In the dataset, the sICH prevalence was significantly low, at approximately 1.6%, leading to a noticeable class disparity. To mitigate this imbalance and enhance model performance, we utilized the Synthetic Minority Over-sampling Technique (SMOTE). SMOTE works by generating synthetic instances for the minority class, drawing upon the characteristics of existing samples. By using this technique, we equilibrated the representation of the sICH positive and majority classes, ensuring a more sensitive and accurate model for identifying potential sICH cases.
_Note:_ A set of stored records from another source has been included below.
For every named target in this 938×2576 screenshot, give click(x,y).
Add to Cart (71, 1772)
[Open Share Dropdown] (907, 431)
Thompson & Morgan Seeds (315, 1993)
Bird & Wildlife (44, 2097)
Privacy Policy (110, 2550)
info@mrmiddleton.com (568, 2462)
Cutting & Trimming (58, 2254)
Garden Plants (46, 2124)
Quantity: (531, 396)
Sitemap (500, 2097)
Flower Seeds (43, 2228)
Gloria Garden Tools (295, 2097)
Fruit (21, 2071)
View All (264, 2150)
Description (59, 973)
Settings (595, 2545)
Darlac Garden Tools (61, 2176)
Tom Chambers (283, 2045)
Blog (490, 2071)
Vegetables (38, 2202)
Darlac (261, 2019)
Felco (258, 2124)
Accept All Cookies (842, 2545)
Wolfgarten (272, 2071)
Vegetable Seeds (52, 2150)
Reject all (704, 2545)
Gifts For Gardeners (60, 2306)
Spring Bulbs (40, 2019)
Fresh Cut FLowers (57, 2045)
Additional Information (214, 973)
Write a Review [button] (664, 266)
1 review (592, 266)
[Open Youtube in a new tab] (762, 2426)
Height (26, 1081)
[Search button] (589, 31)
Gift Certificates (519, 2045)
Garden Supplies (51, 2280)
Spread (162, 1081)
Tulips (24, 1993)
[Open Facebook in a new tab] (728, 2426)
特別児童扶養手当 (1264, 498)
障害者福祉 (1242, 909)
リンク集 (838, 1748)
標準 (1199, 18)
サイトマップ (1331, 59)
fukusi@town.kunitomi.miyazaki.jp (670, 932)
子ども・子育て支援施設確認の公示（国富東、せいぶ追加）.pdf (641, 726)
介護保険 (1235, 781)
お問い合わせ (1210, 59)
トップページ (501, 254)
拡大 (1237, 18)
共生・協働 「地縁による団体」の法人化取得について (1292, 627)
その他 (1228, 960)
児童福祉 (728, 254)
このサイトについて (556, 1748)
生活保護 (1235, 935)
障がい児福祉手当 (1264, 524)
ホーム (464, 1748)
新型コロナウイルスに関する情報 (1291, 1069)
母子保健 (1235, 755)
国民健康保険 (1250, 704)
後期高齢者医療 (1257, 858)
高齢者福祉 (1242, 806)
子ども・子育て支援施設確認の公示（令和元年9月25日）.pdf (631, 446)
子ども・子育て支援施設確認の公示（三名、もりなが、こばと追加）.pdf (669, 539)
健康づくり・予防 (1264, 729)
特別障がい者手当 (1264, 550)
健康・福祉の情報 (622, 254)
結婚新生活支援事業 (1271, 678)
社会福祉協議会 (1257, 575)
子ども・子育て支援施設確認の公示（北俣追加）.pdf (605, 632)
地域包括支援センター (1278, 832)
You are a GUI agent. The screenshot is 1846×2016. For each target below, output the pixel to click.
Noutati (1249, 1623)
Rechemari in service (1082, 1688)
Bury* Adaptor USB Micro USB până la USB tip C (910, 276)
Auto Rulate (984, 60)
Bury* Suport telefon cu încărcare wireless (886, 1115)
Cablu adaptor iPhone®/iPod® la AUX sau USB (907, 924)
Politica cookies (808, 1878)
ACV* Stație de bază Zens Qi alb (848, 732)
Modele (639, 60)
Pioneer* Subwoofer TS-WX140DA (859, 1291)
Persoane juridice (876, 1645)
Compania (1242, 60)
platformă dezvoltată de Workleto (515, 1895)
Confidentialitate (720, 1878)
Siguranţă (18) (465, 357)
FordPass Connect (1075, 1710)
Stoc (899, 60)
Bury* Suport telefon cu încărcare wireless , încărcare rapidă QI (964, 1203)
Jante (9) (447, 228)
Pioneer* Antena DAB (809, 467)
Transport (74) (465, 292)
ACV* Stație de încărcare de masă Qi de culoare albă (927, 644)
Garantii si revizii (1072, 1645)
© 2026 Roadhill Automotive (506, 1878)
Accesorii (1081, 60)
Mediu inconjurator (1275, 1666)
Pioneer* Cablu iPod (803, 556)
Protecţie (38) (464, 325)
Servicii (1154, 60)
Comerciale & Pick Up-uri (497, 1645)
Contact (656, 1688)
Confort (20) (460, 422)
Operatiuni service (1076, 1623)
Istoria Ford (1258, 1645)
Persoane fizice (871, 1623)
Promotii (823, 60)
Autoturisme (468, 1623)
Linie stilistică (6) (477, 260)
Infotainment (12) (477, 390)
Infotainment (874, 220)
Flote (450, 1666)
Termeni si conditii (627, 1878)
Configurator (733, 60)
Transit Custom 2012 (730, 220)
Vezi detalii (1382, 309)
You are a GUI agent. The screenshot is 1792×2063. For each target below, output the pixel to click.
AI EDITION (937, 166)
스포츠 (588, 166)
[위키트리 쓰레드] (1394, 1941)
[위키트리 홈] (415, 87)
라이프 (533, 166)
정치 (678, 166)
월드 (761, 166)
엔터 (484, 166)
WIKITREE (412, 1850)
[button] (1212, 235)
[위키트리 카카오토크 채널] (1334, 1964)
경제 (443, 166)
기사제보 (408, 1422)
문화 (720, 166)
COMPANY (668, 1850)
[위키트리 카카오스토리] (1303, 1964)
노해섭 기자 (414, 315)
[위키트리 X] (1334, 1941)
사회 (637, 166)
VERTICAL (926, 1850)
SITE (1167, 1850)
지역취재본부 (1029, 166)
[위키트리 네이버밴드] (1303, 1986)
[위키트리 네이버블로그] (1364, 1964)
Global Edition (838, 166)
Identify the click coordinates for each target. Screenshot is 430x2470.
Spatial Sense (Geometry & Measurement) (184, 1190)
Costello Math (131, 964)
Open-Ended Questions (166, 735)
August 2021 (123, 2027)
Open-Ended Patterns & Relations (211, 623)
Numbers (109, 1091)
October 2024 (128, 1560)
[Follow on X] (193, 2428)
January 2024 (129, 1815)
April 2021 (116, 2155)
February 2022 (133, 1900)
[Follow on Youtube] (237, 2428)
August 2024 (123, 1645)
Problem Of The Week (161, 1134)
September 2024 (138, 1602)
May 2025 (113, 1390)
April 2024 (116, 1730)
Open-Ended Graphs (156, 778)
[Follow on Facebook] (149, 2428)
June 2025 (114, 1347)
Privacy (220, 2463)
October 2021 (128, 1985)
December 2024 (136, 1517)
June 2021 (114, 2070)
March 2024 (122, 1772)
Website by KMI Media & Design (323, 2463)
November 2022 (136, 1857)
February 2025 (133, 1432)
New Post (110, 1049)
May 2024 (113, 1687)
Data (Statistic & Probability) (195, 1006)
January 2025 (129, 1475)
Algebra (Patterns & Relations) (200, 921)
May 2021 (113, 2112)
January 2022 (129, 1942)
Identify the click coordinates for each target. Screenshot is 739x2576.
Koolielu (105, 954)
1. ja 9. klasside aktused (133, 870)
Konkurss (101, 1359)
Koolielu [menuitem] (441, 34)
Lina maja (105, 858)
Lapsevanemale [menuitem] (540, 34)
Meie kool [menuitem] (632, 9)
The model exhibiting the highest AUC was chosen to highlight the importance of features, ensuring insights into the most influential predictors.
Categorical variables are delineated as count (%) and continuous variables as mean (SD) or median (interquartile range). The presence of a normal distribution was confirmed by the Kolmogorov–Smirnov test. We employed the t-test to evaluate disparities between parametric continuous variables, the Mann–Whitney U test for non-parametric variables, the χ2 test for categorical variables, and the Fisher’s exact test for 2 × 2 tables. No correction for multiple testing was instituted. A two-sided value of p of <0.05 was deemed statistically significant. All analyses were conducted with R version 4.1.2 and Python version 3.10.2.
Table 1 illustrates the baseline characteristics of patients from the training cohort (n = 6,369) and the external validation cohort (n = 1,921). Both groups showed a similar median age of 65 years and a gender distribution where women accounted for approximately 30%. Notably, there was a significant difference in in-hospital stroke rates, with the training cohort having 5.2% compared to 1.5% in the external validation cohort. Variations were also observed in clinical metrics such as SBP, DBP, Swallowing Function Score, and TOAST Classification. The use of recombinant tissue plasminogen activator (rt-PA) was predominant in the training cohort (89%), while urokinase was more frequently used in the validation cohort (35%). The sICH incidence was slightly higher in the training cohort at 1.6% compared to the validation cohort’s 1.1%. Overall, while some demographic characteristics aligned between the cohorts, clinically relevant variations highlight the significance of external validation in model assessments.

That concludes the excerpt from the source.